Arc<Self> — the enqueueing side can keep its own clone of the Arc, so the work item can read and update shared state visible to the rest of the driver. This is the common choice for device-bound work.
Pin<KBox<Self>> — the work item owns its allocation exclusively. Enqueue consumes the box; nothing else holds a reference. Use this for one-shot deferred actions whose state is private to the callback.
ARef<T> — for types that carry their own refcount (e.g. some device-derived structures). Rare in driver-level code.

fn run(this: Self::Pointer) takes the smart pointer by value. When run returns the pointer is dropped: an Arc releases one reference, a KBox is freed. If your driver needs the work item to stay alive after run (for example, to re-enqueue itself) it must keep an extra Arc somewhere outside the work.

The `new_work!` initializer

new_work! returns an impl PinInit<Work<T, ID>> suitable for use on the right-hand side of <- inside a pin_init! or try_pin_init! block. The macro takes an optional string literal that becomes the lockdep name for the work item — used in error reports and /sys/kernel/debug/lockdep output:

work <- new_work!("MyStruct::work"),

Pass a descriptive name. If you omit the argument (new_work!()) the macro uses a file:line auto-generated name, which is harder to identify in lock traces but otherwise equivalent.

....................

**Instruction 1**
In the text on Rust kernel work items, what name does new_work! use when it is called without an argument?
**Instruction 2**
Continue the text on Rust kernel work items from where it stops.
The entries that come after this text are separate material.

**Material**
....................

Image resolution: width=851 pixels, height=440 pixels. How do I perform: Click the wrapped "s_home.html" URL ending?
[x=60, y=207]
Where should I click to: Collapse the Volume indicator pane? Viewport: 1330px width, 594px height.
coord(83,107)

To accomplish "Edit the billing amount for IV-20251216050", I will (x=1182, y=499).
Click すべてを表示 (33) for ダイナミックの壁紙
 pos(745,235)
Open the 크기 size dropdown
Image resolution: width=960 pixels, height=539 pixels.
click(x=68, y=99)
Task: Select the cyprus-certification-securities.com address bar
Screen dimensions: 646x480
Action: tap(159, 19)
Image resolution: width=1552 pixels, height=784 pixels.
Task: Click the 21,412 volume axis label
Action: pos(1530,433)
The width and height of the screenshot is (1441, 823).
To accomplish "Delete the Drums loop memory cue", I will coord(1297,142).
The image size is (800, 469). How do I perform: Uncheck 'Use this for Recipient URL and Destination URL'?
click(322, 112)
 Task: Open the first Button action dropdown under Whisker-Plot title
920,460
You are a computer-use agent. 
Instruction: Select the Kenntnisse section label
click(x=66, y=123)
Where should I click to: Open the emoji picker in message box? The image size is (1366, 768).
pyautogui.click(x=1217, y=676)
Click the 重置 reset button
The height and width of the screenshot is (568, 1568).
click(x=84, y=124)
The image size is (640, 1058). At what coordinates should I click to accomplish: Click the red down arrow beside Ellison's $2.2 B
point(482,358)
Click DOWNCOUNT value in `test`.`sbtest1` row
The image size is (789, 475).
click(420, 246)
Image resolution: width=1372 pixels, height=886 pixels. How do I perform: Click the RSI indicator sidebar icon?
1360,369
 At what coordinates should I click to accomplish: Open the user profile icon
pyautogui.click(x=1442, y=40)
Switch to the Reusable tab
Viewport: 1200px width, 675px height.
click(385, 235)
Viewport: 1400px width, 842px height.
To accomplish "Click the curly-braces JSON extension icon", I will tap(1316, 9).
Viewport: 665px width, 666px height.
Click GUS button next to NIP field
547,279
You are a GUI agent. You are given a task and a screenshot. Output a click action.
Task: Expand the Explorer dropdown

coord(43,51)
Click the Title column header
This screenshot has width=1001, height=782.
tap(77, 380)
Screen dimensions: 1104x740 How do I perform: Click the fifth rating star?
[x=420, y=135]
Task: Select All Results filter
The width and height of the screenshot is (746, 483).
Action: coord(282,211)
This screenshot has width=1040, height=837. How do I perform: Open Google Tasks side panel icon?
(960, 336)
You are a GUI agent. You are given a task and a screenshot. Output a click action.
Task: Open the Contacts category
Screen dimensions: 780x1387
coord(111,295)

....................

**Response 1**
It uses a file:line auto-generated name.

**Response 2**
Constructing the owner

For the Arc<Self> case, the construction idiom is Arc::pin_init:

Arc::pin_init(
    pin_init!(MyStruct {
        value,
        work <- new_work!("MyStruct::work"),
    }),
    GFP_KERNEL,
)

For Pin<KBox<Self>> use KBox::pin_init:

KBox::pin_init(
    pin_init!(MyStruct {
        value,
        work <- new_work!("MyStruct::work"),
    }),
    GFP_KERNEL,
)

The two helpers run the same in-place initialiser; they differ only in the allocator used and in whether the result can be cheaply cloned (Arc) or not (KBox).

Enqueueing

Once you have a smart pointer to a properly initialised struct, submit it with Queue::enqueue:

let _ = workqueue::system().enqueue(arc_val);

The signature is:

pub fn enqueue<W, const ID: u64>(&self, w: W) -> W::EnqueueOutput
where
    W: RawWorkItem<ID> + Send + 'static,

A few things follow from it:

The pointer is consumed. The kernel needs to keep it alive until the worker has run, so it leaks the underlying allocation into the C side. For Arc<T> you can still keep an Arc of your own by .clone()-ing before the call; for KBox you cannot, by design.
The associated EnqueueOutput is Result<(), Self> for Arc<T> and ARef<T>, and () for Pin<KBox<T>>. With Arc, an Err(self) means "this work was already enqueued somewhere and your submission was a no-op"; you get your Arc back. With KBox, the ownership model statically rules out that case.
W: Send + 'static is enforced at the call site. This typically means the inner T must be Send + Sync. The Work field itself is unconditionally so; restrictions usually come from the surrounding state.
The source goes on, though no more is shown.